現代に生きる私たちは、「ザ・ヴァイオリニスト」からどんなことを学べるでしょうか。

それは、法的義務と道徳的な義務(=感情的な義務)は別物だということです。

結論は人それぞれかもしれませんが、直感的には、見ず知らずのヴァイオリニストのために自分の体が9ヶ月も不自由になるのは嫌だと思う一方で、お腹の赤ちゃんには責任を持つべきだと考える方もいらっしゃるのではないでしょうか。

この場合、ヴァイオリニストの例を法的義務の視点から、赤ちゃんの例を道徳的義務の視点から考えていると言えます。

つまり、ヴァイオリニストを助ける(法的)義務は無いが、赤ちゃんを出産する(道徳的な)義務はあるのだということです。

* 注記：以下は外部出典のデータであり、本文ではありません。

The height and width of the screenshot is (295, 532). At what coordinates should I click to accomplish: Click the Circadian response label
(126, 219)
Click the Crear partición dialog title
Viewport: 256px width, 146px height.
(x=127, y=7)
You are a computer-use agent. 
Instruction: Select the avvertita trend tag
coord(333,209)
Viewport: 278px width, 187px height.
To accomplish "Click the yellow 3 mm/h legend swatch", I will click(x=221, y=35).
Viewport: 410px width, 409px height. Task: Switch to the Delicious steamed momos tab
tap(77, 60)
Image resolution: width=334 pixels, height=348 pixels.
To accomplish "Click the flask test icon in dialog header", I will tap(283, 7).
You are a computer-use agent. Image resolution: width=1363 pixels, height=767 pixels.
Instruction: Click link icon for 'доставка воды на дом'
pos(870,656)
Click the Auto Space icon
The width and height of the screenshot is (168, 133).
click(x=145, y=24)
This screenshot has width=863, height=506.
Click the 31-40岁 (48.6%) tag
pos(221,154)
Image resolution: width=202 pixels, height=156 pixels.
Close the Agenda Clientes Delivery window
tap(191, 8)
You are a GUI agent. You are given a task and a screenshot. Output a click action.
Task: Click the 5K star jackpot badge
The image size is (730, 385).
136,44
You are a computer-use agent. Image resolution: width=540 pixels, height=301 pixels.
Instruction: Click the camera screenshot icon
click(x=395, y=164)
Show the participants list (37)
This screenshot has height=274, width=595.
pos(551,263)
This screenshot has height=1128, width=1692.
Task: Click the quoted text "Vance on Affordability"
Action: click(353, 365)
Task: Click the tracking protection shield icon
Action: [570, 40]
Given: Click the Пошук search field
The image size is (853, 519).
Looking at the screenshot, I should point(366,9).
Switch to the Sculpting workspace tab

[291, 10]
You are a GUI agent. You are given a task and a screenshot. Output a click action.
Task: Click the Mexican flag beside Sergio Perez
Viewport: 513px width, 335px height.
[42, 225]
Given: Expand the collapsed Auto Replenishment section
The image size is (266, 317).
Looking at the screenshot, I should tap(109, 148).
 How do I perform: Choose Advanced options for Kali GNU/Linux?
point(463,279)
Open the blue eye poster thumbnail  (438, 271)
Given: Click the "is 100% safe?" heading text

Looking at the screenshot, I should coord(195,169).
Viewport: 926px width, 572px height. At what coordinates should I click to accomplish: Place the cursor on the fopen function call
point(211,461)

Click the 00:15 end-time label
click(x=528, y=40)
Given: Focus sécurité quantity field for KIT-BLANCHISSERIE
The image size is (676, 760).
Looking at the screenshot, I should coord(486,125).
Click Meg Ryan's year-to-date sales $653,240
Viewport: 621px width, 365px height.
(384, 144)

「ザ・ヴァイオリニスト」の思考実験は、全ての道徳的な感情が法律によって実現できるわけではないということを教えてくれます。言い換えれば、法律は道徳をそのまま実現するものではないと言えるでしょう。

「ザ・ヴァイオリニスト」のおすすめ書籍

 

まとめ

この記事では、哲学の思考実験である「ザ・ヴァイオリニスト」について解説しました。

「ザ・ヴァイオリニスト」は、妊娠中絶の善悪を考えるために考案された思考実験ですが、より一般的に、道徳的義務と法的義務について考えるヒントを与えてくれます。

この記事が、哲学の面白さに少しでも興味を持ってもらえるきっかけになれば幸いです。